◆ YOUR ASSIGNMENT ◆
Would you write out all of the data exactly as it appears below?

★ ★ ★ ★ ★ ★ ★

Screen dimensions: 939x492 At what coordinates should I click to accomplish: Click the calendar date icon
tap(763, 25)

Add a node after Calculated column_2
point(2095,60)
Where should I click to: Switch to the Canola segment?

★ ★ ★ ★ ★ ★ ★

◆ RESULT BELOW ◆
Screen dimensions: 939x492 At what coordinates should I click to accomplish: Click the calendar date icon
tap(763, 25)

Add a node after Calculated column_2
point(2095,60)
Where should I click to: Switch to the Canola segment?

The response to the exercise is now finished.